SOURCE DATA:
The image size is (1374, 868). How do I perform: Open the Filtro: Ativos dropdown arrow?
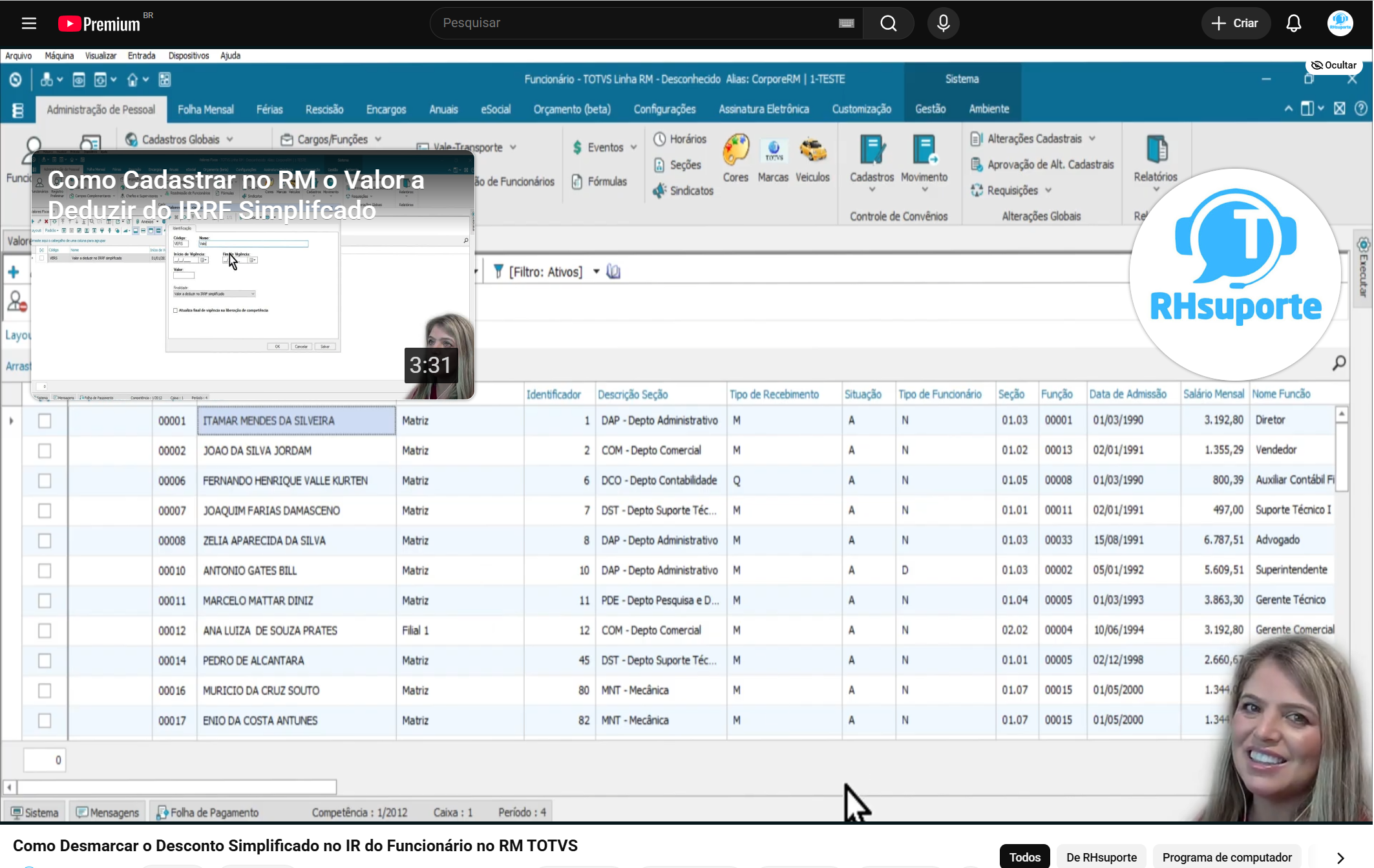click(x=597, y=271)
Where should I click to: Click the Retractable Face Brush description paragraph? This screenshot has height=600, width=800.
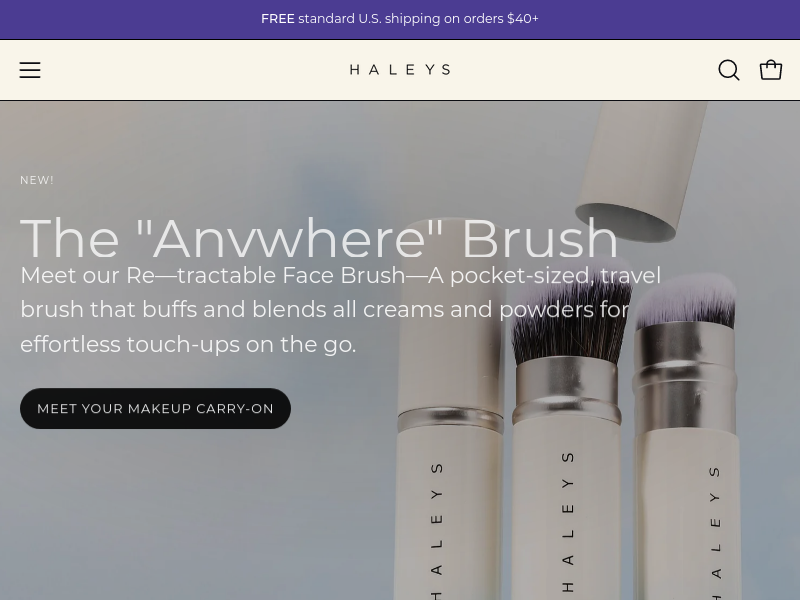click(x=340, y=310)
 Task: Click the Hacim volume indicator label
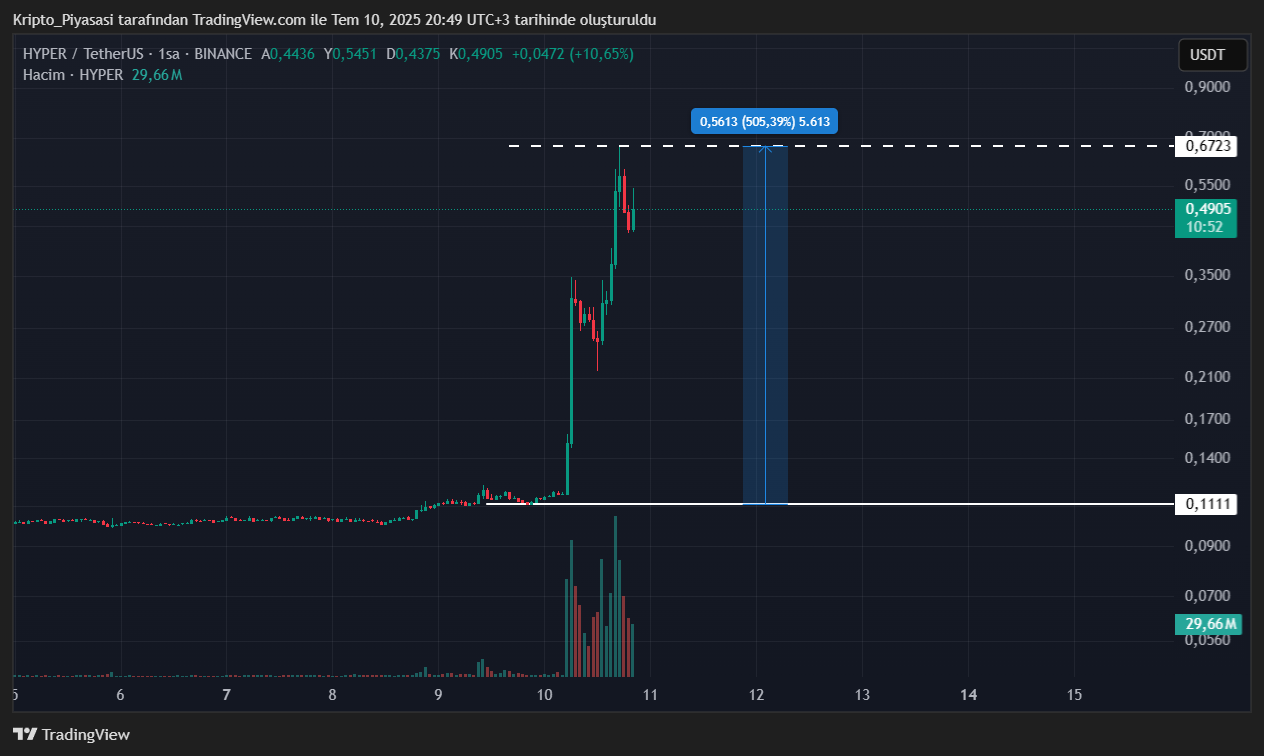(44, 75)
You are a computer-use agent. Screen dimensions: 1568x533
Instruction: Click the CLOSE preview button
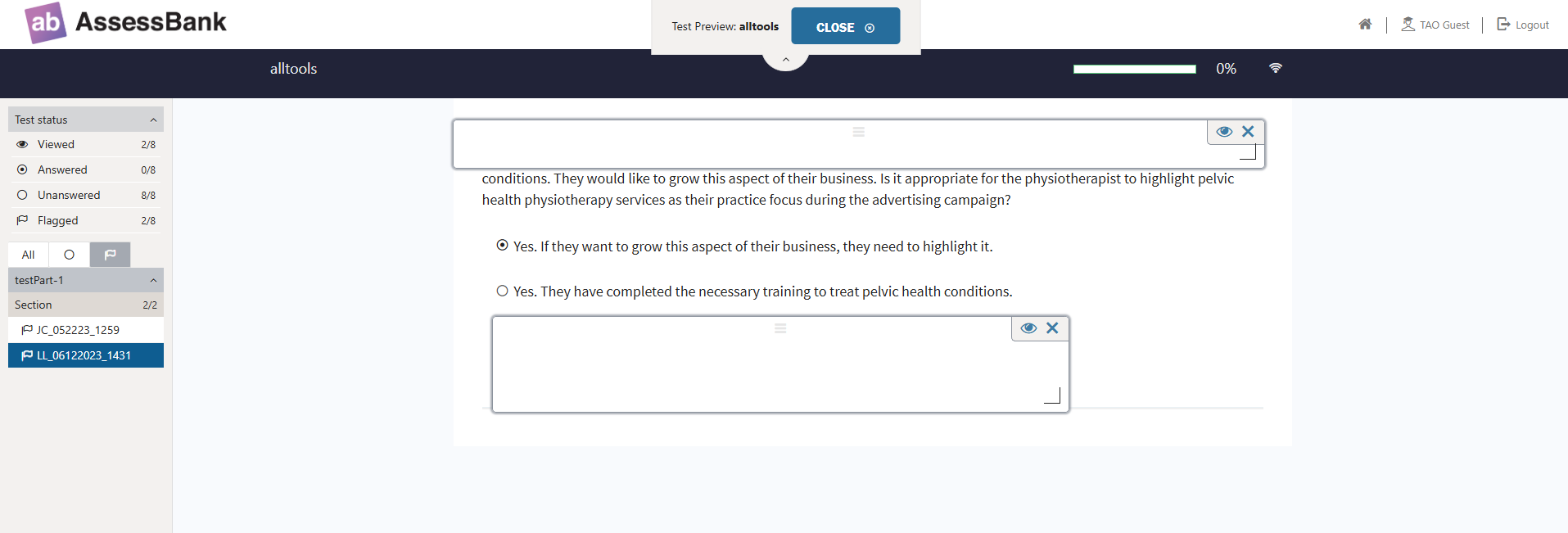point(845,26)
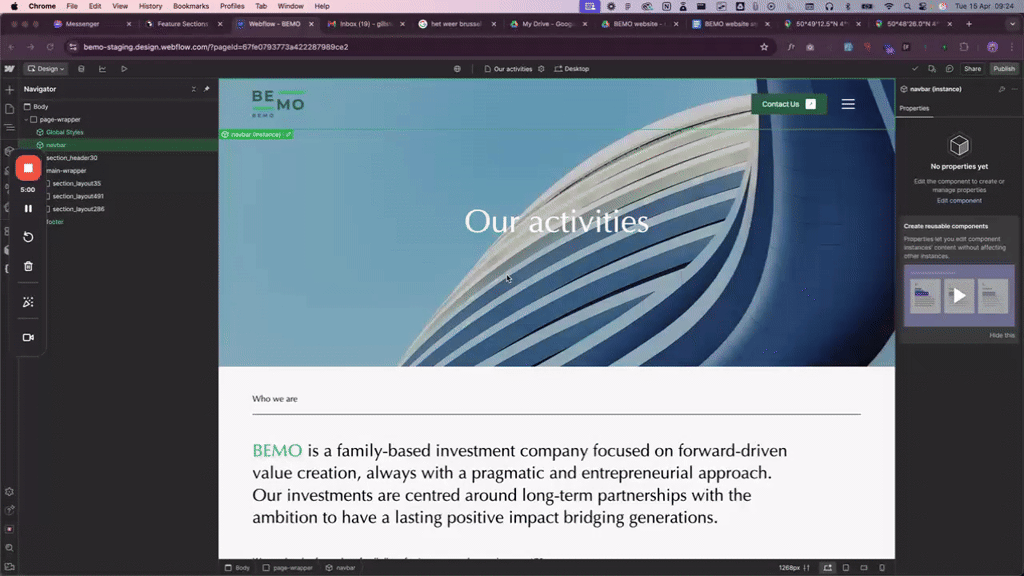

EXERCISE GOAL:
Pictures in the records must not appear in the copy; transcribe everything else precisely.

ANSWER AREA:
The image size is (1374, 868). How do I perform: Open the Filtro: Ativos dropdown arrow?
click(x=597, y=271)
Where should I click to: Click the Retractable Face Brush description paragraph? This screenshot has height=600, width=800.
click(x=340, y=310)
 Task: Click the Hacim volume indicator label
(44, 75)
You are a computer-use agent. Screen dimensions: 1568x533
Instruction: Click the CLOSE preview button
point(845,26)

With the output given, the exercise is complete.